- _Problem description_: Edit the records below by changing every "Collapse" to "Fold" and leaving everything else as it is. Leave the pictures out of your answer.
---------- Input material
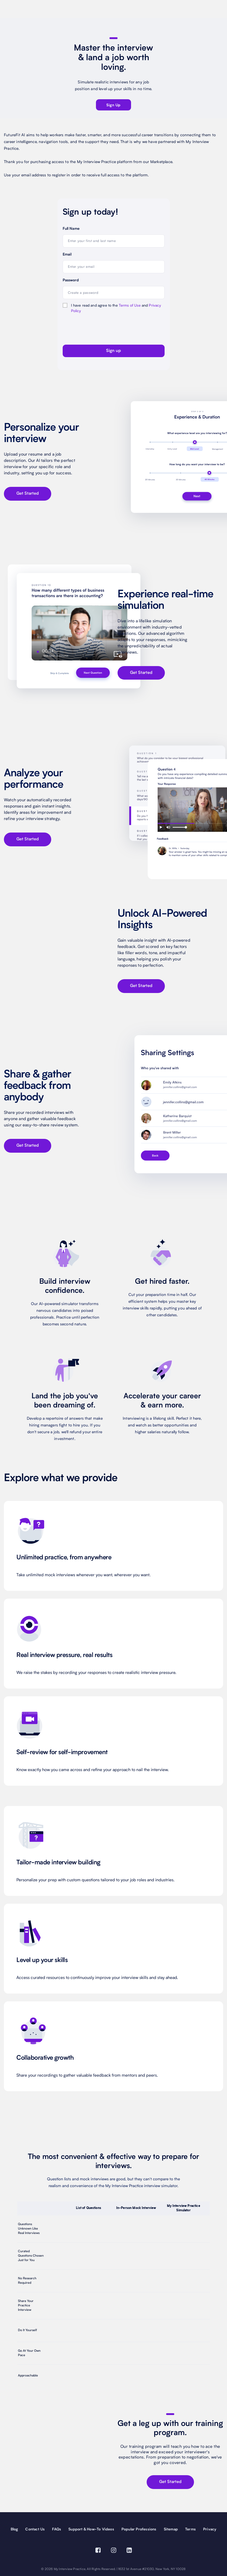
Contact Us (35, 2528)
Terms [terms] (190, 2528)
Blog (14, 2528)
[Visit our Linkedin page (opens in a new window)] (129, 2550)
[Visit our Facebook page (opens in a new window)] (98, 2550)
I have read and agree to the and (116, 308)
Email (67, 255)
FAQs (56, 2528)
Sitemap (171, 2528)
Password (71, 280)
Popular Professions (139, 2528)
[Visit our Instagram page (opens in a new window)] (113, 2550)
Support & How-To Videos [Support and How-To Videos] (91, 2528)
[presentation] (93, 328)
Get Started (27, 494)
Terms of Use (130, 305)
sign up (113, 104)
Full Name (71, 229)
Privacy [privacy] (209, 2528)
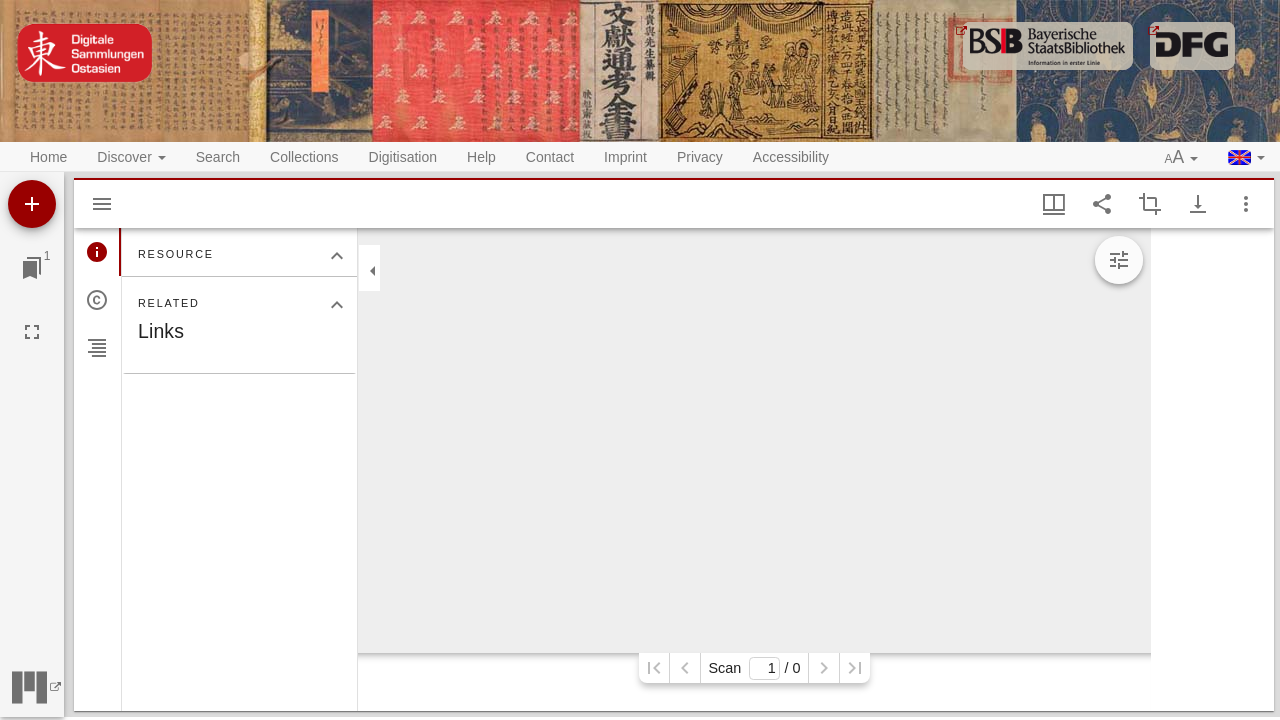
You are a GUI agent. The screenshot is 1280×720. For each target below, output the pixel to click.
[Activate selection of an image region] (1150, 204)
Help (481, 157)
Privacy (700, 157)
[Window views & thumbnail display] (1054, 204)
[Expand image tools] (1119, 260)
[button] (1182, 158)
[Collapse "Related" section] (337, 305)
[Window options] (1246, 204)
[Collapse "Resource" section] (337, 256)
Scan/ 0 (754, 668)
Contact (550, 157)
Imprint (625, 157)
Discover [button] (131, 157)
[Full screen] (32, 332)
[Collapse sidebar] (373, 271)
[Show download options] (1198, 204)
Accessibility (791, 157)
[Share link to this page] (1102, 204)
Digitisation (403, 157)
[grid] (1212, 469)
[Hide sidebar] (102, 204)
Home (48, 157)
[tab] (97, 252)
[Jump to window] (32, 268)
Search (218, 157)
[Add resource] (32, 204)
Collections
--------------------
- _Solution to this problem_:
Contact Us (35, 2528)
Terms [terms] (190, 2528)
Blog (14, 2528)
[Visit our Linkedin page (opens in a new window)] (129, 2550)
[Visit our Facebook page (opens in a new window)] (98, 2550)
I have read and agree to the and (116, 308)
Email (67, 255)
FAQs (56, 2528)
Sitemap (171, 2528)
Password (71, 280)
Popular Professions (139, 2528)
[Visit our Instagram page (opens in a new window)] (113, 2550)
Support & How-To Videos [Support and How-To Videos] (91, 2528)
[presentation] (93, 328)
Get Started (27, 494)
Terms of Use (130, 305)
sign up (113, 104)
Full Name (71, 229)
Privacy [privacy] (209, 2528)
You are a GUI agent. The screenshot is 1280×720. For each target below, output the pixel to click.
[Activate selection of an image region] (1150, 204)
Help (481, 157)
Privacy (700, 157)
[Window views & thumbnail display] (1054, 204)
[Expand image tools] (1119, 260)
[button] (1182, 158)
[Fold "Related" section] (337, 305)
[Window options] (1246, 204)
[Fold "Resource" section] (337, 256)
Scan/ 0 (754, 668)
Contact (550, 157)
Imprint (625, 157)
Discover [button] (131, 157)
[Full screen] (32, 332)
[Fold sidebar] (373, 271)
[Show download options] (1198, 204)
Accessibility (791, 157)
[Share link to this page] (1102, 204)
Digitisation (403, 157)
[grid] (1212, 469)
[Hide sidebar] (102, 204)
Home (48, 157)
[tab] (97, 252)
[Jump to window] (32, 268)
Search (218, 157)
[Add resource] (32, 204)
Collections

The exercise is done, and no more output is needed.